According to Sassi, the way tariffs are structured means they don’t hit as hard as some might assume.

“If I make a widget and it costs me 13 cents to produce in Shanghai, but I sell it for $100 in the US, the tariff is applied to the 13 cents — not the final selling price,” he explained. “So even at 200%, I’m paying a tariff on a tiny fraction of my total cost structure.”

By contrast, US-based competitors like Corning and CommScope, in Sassi’s view, manufacture at far higher costs — and since countries like Mexico or Canada, where production is theoretically cheaper than in the US, are also hit by tariffs, he argues that tariffs ultimately push domestic competitors to raise prices, rather than protect the market.

“The whole point of a tariff is to allow domestic manufacturers to charge more. So, if I have to increase my prices a little bit, they’ll increase theirs by even more. I can still compete just fine.”

“MPO quality, capacity, and cost can’t be replicated in this country, so high volume orders can only come in from China,” Sassi added. “Major manufacturers still import the raw materials, so tariffs don’t change the equation on cost savings.”

A market driven by cost, not national allegiance

In Sassi’s view, price, not politics, is king for data centre operators.

Providers have access to a $42.45 billion war chest through the Broadband Equity, Access, and Deployment (BEAD) program to built out connectivity across the US.

While BEAD grants require domestically sourced fibre products, Sassi says a large share of customers are private investors or enterprises that aren’t bound by Buy America requirements.

“The data centre market sees our product as a commodity.
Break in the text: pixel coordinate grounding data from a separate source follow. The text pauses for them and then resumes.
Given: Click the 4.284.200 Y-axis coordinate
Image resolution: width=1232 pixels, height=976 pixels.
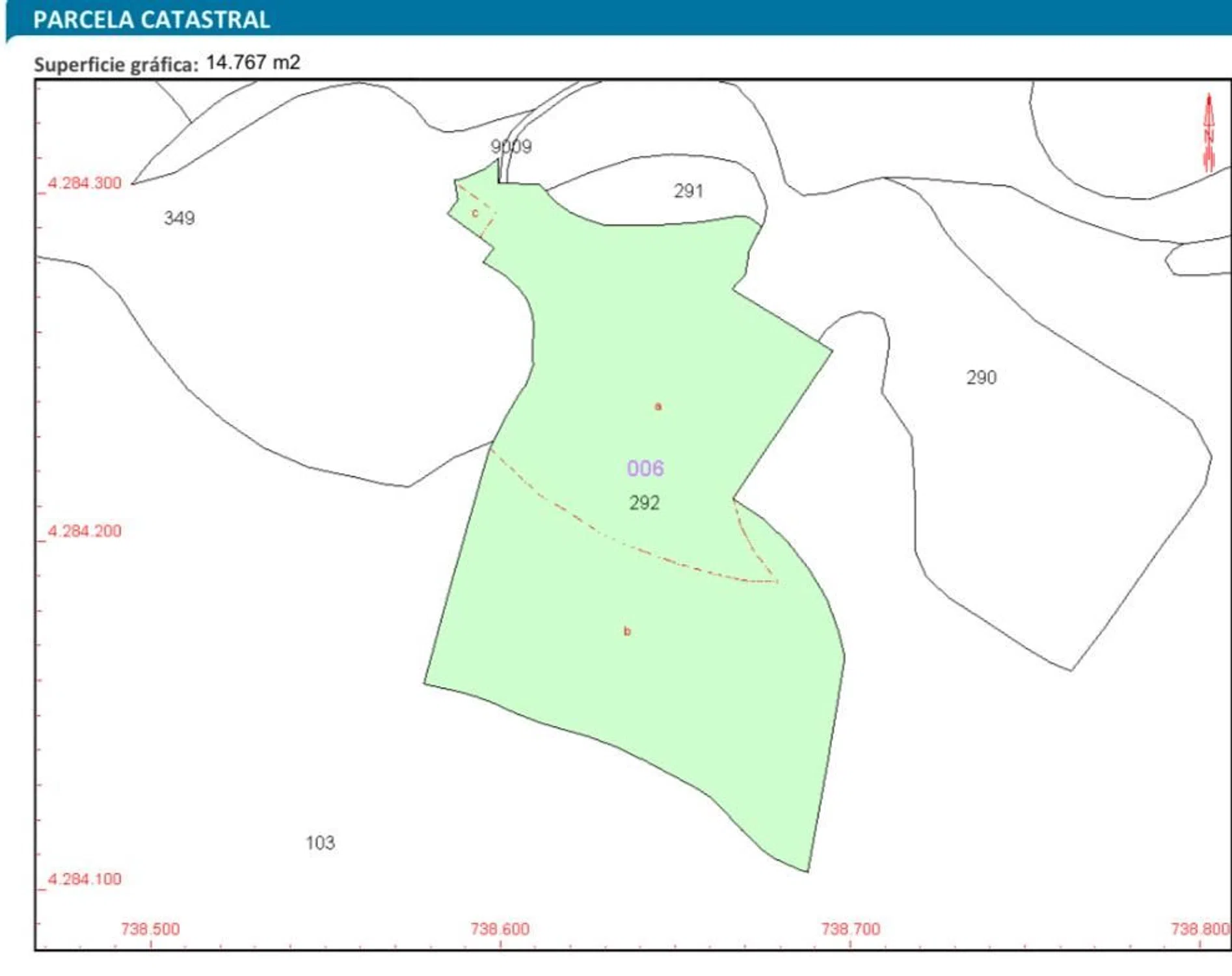Looking at the screenshot, I should coord(85,531).
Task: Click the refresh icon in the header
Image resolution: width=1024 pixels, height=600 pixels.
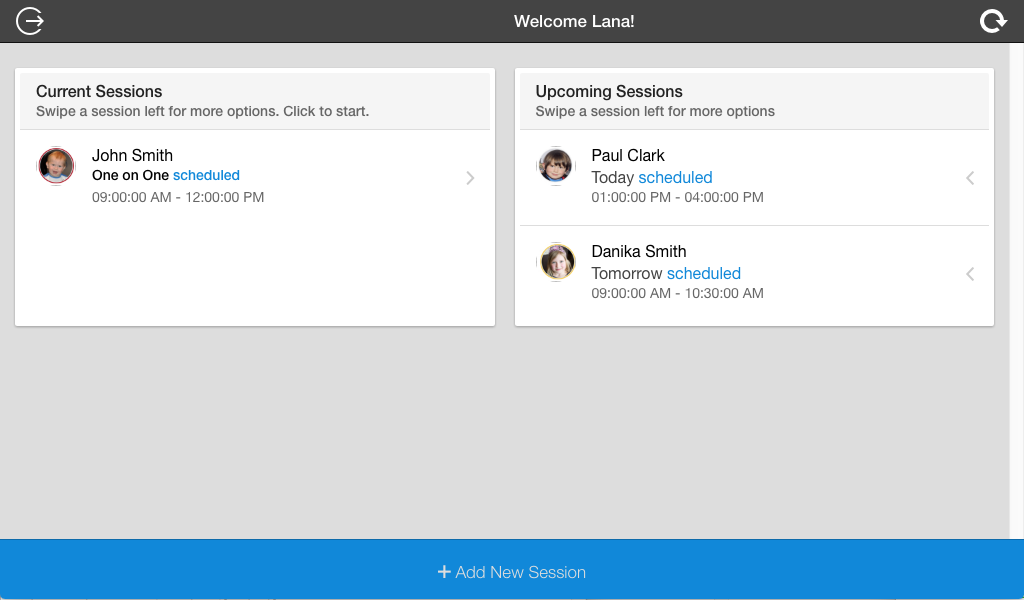Action: 993,21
If I sell an MPO trunk cable for $3,000, and one of my domestic competitors sells the same thing for $29,000, why would an operator pay 10 times more?” he said. “The American-made version isn’t 10 times better. Frankly, it’s not even as good.”

The sales VP also dismissed the idea that the US can fully decouple from China when it comes to fibre optics. “There’s no such thing as an optical network that doesn’t have Chinese components. Anyone who tells you otherwise is lying.”

Tariff truths: The real impact on data centres & fibrecos

While Sassi insists that tariffs won’t upend his business model, the broader reality of data centre and fibre infrastructure expansion tells a more complex story.

The race to scale AI-ready data centres is colliding with supply chain constraints, rising component costs, and geopolitical uncertainty, factors that tariffs are set to amplify.

As AI workloads surge, data centres are scrambling to upgrade their cooling infrastructure, particularly with high-density liquid cooling systems. Angela Taylor, Chief of Staff at LiquidStack, points to significant challenges ahead.

“The immediate hurdles are rising component costs and a strained supply chain,” Taylor said. “With many manufacturers dependent on global sourcing, tariffs could lead to longer lead times and increased expenses.

“US-based production could become a game-changer, enabling data centres to adopt liquid cooling technologies more efficiently and mitigate these challenges.”

There’s also an impact on access to high-end chips. Take Nvidia’s highly anticipated Blackwell GPUs, which are being manufactured by TSMC in Taiwan. With the likes of Meta, Google, and Microsoft each snapping up thousands of chips, only for the shipments to be hit by tariffs, data centre operators are set to feel the brunt.

There are attempts by manufacturers to alleviate the issue, but setting up new plants in the US would take years to come online at a time when operators need access to AI chips now. With AI training and inference workloads requiring increasingly powerful hardware, any disruption to the supply chain risks slowing the pace of expansion.

Tariffs may not single-handedly drive up data centre and fibre expansion costs, but they add pressure to an already strained supply chain.

Component shortages, price hikes, and increased scrutiny of foreign suppliers mean that operators are facing tough decisions. Do they absorb higher costs to comply with domestic sourcing mandates, or do they accept longer lead times and supply chain risks to keep expenses down?